The Food and Drug Administration (FDA) in the U.S. is responsible for keeping imported produce safe, but they have no jurisdiction over other countries. In 1998, the FDA teamed up with the U.S. Department of Agriculture (USDA) and wrote the Guide to Minimize Microbial Food Safety Hazards for Fresh Fruit and Vegetables. It is a set of voluntary guidelines for all people involved in the produce industry in hopes of decreasing the risk of pathogenic microbiological contamination (Johnson et al., 2006).

Part of decreasing the risk of contamination is examining each step in food production and transport. One concern comes from Enterococcus species that have become possible pathogens. They are ubiquitous and inhabit the gastrointestinal (GI) tract of animals and humans (Johnson et al., 2006), and can be spread from water or manure slurry to crops and soil, and then spread back to humans from the crops. This vicious cycle can be harmful to humans. The study Johnson and her colleagues performed in 2006 looked at Mexican produce and the microbial load they carry in the transport process. Samples were taken from the southern United States, and eleven different types of produce were sampled. From the packing sheds, 466 samples were either labeled “bin,” “wash tank,” “rinse,” “box,” or “conveyer belt,” depending where each item was collected from (Johnson et al., 2006). With sterile gloves, two sets of 400-600 grams of each type of produce were put in sterile bags on ice and shipped to a laboratory for testing and analysis. At the packing site where the fruit was obtained, every piece of produce was swabbed and then the swab was put in ten ml of letheen broth, sent to the lab, and evaluated within 24 hours. In the lab, the produce samples were tested for total aerobic bacteria, total coliforms and Escherichia coli using specific petrifilms, and total Enterococcus using special agar (Johnson et al., 2006).

Another part of the study was the detection of pathogens. Johnson et al. (2006) took 25 gram produce samples and analyzed them for Salmonella, L. monocyogenes, and E. coli 0157:H7 (2006). For E. coli testing, the samples were put in 225 ml of broth at 37˚ for 24 hours and then plated on agar (Johnson et al., 2006). A commonly studied strain of E. coli is the O157:H7 strain, which can cause severe diarrhea in humans. At least two colonies were also screened to detect the O:157 antigen, and so a latex reagent kit was used. After the data had been collected, statistical tests were performed, including a one-way analysis of variance (ANOVA), Tukey comparisons, geometric means, and standard deviations (Johnson et al., 2006).

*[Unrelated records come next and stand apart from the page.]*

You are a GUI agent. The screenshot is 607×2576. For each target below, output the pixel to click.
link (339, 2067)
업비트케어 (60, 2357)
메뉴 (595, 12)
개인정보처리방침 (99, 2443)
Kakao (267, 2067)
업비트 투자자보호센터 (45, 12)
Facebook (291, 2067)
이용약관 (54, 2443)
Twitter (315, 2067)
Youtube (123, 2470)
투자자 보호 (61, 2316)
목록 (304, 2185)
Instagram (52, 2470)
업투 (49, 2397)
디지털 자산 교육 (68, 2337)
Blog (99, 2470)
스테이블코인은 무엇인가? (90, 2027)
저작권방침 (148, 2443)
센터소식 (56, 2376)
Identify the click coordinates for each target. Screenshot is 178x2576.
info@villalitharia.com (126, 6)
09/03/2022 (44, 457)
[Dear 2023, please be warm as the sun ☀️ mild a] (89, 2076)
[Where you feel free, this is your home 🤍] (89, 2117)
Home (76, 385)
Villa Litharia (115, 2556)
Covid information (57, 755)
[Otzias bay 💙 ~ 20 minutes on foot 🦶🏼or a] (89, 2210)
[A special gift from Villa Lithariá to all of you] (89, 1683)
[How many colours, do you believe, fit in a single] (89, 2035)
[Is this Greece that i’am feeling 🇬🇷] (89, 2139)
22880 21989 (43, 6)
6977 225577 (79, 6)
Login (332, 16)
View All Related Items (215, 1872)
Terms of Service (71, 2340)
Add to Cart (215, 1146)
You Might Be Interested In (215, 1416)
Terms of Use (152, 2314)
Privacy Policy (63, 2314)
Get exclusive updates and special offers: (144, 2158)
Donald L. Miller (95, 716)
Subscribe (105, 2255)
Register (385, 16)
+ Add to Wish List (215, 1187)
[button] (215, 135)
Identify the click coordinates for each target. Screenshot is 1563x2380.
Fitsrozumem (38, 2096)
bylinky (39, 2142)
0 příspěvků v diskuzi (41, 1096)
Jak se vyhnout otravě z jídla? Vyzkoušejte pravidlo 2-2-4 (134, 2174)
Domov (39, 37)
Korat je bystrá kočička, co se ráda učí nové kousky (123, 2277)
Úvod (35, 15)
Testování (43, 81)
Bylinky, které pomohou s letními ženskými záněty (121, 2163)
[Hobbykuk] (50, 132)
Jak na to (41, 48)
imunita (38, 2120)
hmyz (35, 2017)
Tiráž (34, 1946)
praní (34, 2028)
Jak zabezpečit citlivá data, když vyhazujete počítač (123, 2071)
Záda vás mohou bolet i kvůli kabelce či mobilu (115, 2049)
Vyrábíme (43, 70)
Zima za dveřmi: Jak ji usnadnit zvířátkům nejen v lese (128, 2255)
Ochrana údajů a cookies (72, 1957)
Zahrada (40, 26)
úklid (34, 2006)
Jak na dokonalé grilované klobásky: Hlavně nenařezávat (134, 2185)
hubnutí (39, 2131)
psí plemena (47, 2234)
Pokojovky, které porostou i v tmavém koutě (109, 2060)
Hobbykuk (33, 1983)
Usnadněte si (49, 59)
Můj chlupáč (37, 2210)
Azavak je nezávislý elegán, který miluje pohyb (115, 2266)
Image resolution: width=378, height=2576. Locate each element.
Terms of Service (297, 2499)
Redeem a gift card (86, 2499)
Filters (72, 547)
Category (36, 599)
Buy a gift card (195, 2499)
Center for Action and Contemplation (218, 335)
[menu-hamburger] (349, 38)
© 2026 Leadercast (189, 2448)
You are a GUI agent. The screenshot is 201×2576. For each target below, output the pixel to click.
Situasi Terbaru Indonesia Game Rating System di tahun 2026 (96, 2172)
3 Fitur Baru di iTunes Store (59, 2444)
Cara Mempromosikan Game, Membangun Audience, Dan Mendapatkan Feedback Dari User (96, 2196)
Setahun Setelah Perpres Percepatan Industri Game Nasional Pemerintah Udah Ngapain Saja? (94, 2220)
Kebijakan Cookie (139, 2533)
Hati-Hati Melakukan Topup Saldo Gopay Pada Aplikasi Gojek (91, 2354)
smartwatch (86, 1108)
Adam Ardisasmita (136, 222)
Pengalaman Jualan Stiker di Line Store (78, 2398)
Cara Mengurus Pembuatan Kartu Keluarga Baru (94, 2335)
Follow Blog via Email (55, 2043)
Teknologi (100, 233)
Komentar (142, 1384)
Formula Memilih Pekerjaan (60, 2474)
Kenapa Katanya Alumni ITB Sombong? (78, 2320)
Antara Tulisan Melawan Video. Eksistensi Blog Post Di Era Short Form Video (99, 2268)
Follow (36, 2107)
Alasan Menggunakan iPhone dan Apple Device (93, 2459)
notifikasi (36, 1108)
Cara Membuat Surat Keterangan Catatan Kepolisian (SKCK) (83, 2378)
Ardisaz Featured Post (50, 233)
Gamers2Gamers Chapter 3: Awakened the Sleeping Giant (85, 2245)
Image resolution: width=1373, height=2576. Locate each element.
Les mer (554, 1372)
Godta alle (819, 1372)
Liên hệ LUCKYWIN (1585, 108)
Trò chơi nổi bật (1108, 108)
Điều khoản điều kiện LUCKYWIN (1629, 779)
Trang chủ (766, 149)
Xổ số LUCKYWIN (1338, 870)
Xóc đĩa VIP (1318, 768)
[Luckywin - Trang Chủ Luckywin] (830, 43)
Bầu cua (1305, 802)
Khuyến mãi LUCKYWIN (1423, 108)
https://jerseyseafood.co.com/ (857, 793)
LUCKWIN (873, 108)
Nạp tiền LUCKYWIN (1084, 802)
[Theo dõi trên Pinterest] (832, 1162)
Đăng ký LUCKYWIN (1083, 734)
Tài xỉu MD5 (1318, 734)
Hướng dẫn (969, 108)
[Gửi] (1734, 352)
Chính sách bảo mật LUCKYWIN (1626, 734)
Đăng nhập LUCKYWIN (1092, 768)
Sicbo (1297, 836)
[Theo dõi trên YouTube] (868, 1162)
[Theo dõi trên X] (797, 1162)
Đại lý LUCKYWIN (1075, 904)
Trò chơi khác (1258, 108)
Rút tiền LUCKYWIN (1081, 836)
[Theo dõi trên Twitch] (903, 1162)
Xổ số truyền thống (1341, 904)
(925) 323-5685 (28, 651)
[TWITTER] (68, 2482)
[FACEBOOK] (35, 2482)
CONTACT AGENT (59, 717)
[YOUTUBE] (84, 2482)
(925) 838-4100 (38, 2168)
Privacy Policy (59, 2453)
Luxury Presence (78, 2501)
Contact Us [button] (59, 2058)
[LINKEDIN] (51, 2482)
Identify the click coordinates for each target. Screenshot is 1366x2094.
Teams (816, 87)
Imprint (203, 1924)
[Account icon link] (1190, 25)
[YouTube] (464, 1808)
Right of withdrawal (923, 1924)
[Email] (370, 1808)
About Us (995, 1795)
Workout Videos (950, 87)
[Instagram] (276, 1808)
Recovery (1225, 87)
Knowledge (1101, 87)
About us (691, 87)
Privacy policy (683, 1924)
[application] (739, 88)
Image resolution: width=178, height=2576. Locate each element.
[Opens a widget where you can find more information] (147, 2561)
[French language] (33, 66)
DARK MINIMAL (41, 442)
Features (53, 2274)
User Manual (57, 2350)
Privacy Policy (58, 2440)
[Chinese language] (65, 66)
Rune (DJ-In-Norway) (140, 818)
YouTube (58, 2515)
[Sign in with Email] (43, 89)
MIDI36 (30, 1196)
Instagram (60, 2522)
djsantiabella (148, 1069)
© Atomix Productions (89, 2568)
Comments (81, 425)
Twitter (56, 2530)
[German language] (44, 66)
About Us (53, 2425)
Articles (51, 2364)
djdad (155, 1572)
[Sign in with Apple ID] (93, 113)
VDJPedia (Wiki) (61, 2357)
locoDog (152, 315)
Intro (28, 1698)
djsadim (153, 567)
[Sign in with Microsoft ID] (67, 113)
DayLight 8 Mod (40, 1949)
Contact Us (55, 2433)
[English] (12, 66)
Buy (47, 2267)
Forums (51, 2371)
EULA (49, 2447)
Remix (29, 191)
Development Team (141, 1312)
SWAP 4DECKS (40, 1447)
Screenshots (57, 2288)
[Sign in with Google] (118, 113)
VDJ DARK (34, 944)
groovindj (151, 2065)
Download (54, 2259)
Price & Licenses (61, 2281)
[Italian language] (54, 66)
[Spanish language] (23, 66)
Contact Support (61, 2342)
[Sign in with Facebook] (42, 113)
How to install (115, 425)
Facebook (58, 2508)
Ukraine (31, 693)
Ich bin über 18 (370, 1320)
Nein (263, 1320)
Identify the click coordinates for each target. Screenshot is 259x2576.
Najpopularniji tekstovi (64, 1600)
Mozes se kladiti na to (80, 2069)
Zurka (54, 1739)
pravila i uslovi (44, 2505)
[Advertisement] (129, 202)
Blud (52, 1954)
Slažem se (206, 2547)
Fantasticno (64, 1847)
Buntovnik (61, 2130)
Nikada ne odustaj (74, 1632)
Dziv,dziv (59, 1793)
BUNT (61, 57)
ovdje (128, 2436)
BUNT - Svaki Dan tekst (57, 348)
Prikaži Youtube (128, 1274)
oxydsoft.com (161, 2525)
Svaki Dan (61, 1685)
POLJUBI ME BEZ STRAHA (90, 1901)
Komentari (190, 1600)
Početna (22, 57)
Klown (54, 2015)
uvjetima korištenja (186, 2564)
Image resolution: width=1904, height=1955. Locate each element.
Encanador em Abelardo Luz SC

The produce items were separated into four categories: leafy greens, herbs, melons, and vegetables; 310 of the samples were domestic, and 129 were Mexican imports. In the domestic group, all groups of produce had low microbiological levels, and they did not change significantly during the packing process. The only exception was cantaloupe, which had a dramatically significant increase of coliforms of almost 2 log10 CFU/g, (p<0.05) (Johnson et al., 2006). E. coli and Enterococcus levels also increased the same amount. It is to be noted though that during processing at the packing shed, degradation (decomposing and rotting) was observed by Johnson et al. (2006) in the cantaloupe. This was important, because the cantaloupe levels increased significantly, and the authors of the study thought that the degradation had something to do with it.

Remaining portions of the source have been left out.